TASK TO CARRY OUT: Copy verbatim the block of lines in the entries below whose first line contains "Click target X" and whose last line contains "Task: Click the". Leave out all other lines.

──────── DATA UNDER STUDY

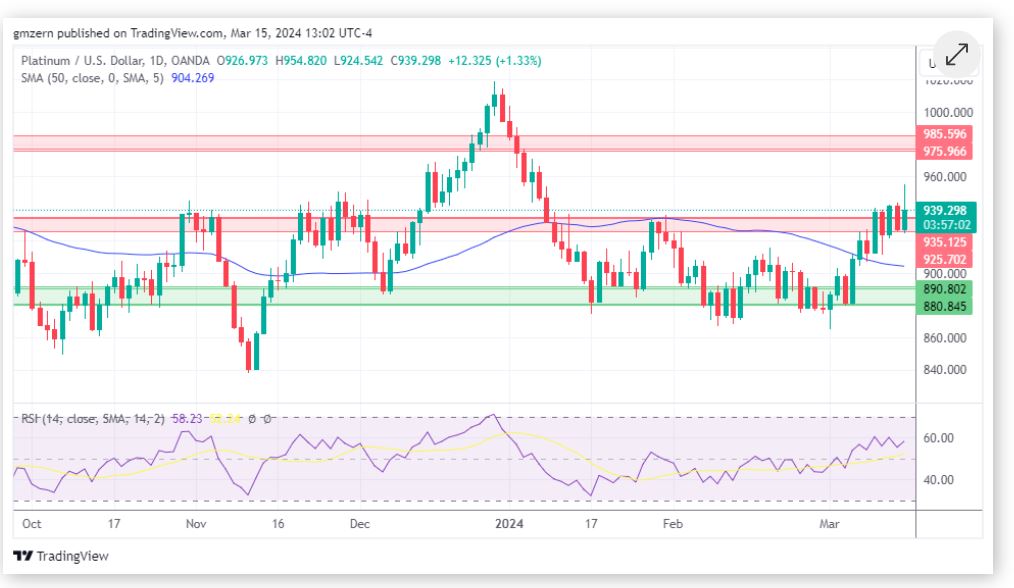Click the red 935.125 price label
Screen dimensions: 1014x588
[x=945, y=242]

────────────────
──────── DATA UNDER STUDY

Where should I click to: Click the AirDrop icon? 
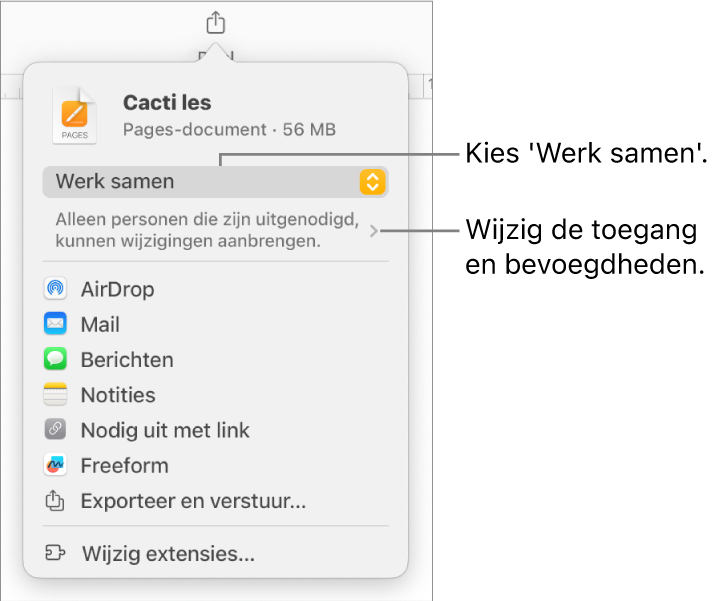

────────────────
──────── DATA UNDER STUDY

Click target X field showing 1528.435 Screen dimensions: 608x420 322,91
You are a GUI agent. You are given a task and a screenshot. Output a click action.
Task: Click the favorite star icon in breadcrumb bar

────────────────

RESPONSE TO THE TASK:
Click target X field showing 1528.435 Screen dimensions: 608x420 322,91
You are a GUI agent. You are given a task and a screenshot. Output a click action.
Task: Click the favorite star icon in breadcrumb bar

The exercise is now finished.